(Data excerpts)
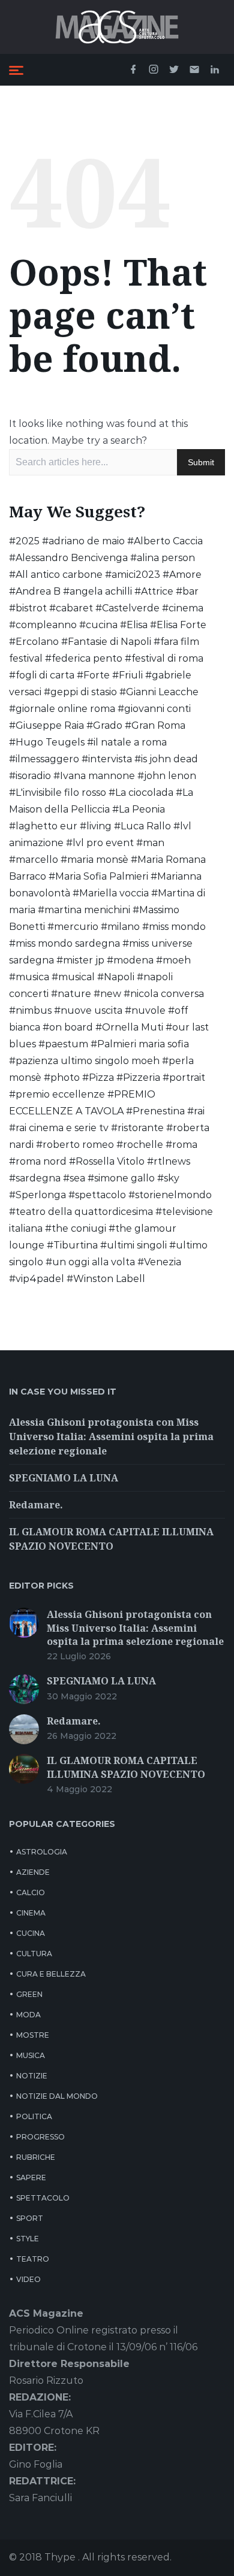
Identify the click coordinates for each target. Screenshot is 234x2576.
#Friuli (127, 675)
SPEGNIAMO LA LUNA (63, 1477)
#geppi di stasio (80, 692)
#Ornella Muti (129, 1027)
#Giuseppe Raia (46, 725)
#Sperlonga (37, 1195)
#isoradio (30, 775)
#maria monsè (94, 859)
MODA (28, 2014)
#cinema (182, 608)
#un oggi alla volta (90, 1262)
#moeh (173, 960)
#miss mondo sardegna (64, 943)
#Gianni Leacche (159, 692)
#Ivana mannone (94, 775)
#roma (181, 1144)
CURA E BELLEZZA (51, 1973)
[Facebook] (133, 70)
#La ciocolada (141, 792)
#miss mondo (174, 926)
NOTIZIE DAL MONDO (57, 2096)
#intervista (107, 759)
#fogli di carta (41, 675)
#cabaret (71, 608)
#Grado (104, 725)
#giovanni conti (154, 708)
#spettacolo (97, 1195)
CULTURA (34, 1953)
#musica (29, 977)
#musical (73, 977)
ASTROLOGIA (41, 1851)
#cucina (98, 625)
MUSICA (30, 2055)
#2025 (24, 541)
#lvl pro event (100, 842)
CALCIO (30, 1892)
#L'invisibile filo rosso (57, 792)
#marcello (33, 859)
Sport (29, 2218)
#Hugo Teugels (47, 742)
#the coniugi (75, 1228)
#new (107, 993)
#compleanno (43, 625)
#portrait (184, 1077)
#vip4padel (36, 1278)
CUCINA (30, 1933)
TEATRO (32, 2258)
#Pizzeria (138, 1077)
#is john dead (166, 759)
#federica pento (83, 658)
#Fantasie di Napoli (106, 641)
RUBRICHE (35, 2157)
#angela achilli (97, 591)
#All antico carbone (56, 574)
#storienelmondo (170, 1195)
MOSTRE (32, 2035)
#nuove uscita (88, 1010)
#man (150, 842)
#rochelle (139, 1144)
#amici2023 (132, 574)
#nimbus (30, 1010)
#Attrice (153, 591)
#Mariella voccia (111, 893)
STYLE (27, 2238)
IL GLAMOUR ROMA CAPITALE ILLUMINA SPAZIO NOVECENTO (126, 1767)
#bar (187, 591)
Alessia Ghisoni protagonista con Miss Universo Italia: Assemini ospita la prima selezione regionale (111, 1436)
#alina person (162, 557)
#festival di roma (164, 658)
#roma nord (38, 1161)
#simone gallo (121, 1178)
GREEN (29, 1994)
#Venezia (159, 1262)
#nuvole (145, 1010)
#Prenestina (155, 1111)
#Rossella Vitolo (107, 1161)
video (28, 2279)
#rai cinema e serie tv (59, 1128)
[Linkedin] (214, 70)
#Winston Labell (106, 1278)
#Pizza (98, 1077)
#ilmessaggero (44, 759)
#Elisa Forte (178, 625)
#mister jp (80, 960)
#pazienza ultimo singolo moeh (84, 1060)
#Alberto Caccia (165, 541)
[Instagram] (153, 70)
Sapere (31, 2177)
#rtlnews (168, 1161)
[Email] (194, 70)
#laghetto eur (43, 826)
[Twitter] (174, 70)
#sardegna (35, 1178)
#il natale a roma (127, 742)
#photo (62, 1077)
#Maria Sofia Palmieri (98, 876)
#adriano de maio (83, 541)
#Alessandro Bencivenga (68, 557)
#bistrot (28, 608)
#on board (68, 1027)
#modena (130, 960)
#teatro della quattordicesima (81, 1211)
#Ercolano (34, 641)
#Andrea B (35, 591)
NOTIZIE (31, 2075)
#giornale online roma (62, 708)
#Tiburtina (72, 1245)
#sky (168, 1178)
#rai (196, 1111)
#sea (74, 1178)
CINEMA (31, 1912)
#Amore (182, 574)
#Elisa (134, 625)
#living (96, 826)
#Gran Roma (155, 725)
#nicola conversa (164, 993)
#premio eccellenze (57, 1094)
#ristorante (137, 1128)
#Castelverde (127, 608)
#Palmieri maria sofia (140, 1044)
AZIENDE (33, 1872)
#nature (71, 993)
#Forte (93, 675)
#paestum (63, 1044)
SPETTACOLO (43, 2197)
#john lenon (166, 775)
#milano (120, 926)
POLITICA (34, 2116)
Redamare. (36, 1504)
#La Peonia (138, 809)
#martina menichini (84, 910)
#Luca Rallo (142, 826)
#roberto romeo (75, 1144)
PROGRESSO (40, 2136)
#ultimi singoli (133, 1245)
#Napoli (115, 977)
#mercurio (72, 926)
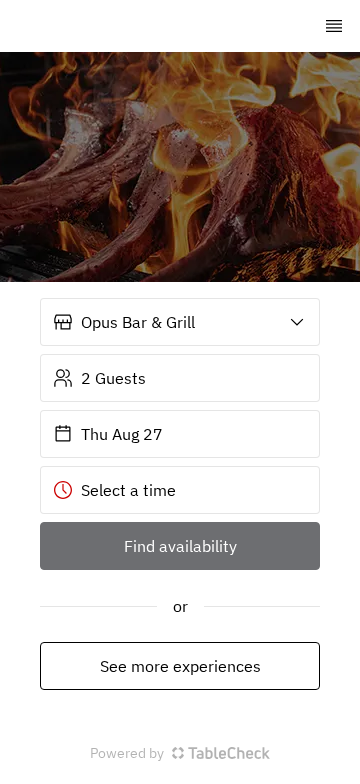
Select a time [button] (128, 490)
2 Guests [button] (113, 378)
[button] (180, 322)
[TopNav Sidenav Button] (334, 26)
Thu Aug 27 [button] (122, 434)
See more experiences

THE PROBLEM => All lines from the start of the entries above through the line containing "#bar (187, 591)" must be transcribed exactly, both ends included, and no picture may be copied.

SOLUTION FOR THIS EXERCISE =>
Identify the click coordinates for each target. Screenshot is 234x2576.
#Friuli (127, 675)
SPEGNIAMO LA LUNA (63, 1477)
#geppi di stasio (80, 692)
#Ornella Muti (129, 1027)
#Giuseppe Raia (46, 725)
#Sperlonga (37, 1195)
#isoradio (30, 775)
#maria monsè (94, 859)
MODA (28, 2014)
#cinema (182, 608)
#un oggi alla volta (90, 1262)
#moeh (173, 960)
#miss mondo sardegna (64, 943)
#Gianni Leacche (159, 692)
#Ivana mannone (94, 775)
#roma (181, 1144)
CURA E BELLEZZA (51, 1973)
[Facebook] (133, 70)
#La ciocolada (141, 792)
#miss mondo (174, 926)
NOTIZIE DAL MONDO (57, 2096)
#intervista (107, 759)
#fogli di carta (41, 675)
#cabaret (71, 608)
#Grado (104, 725)
#giovanni conti (154, 708)
#spettacolo (97, 1195)
CULTURA (34, 1953)
#musica (29, 977)
#musical (73, 977)
ASTROLOGIA (41, 1851)
#cucina (98, 625)
MUSICA (30, 2055)
#2025 (24, 541)
#lvl pro event (100, 842)
CALCIO (30, 1892)
#L'invisibile filo rosso (57, 792)
#marcello (33, 859)
Sport (29, 2218)
#Hugo Teugels (47, 742)
#the coniugi (75, 1228)
#new (107, 993)
#compleanno (43, 625)
#portrait (184, 1077)
#vip4padel (36, 1278)
CUCINA (30, 1933)
TEATRO (32, 2258)
#Pizzeria (138, 1077)
#is john dead (166, 759)
#federica pento (83, 658)
#Fantasie di Napoli (106, 641)
RUBRICHE (35, 2157)
#angela achilli (97, 591)
#All antico carbone (56, 574)
#storienelmondo (170, 1195)
MOSTRE (32, 2035)
#nuove uscita (88, 1010)
#man (150, 842)
#rochelle (139, 1144)
#amici2023 (132, 574)
#nimbus (30, 1010)
#Attrice (153, 591)
#Mariella voccia (111, 893)
STYLE (27, 2238)
IL GLAMOUR ROMA CAPITALE ILLUMINA SPAZIO NOVECENTO (126, 1767)
#bar (187, 591)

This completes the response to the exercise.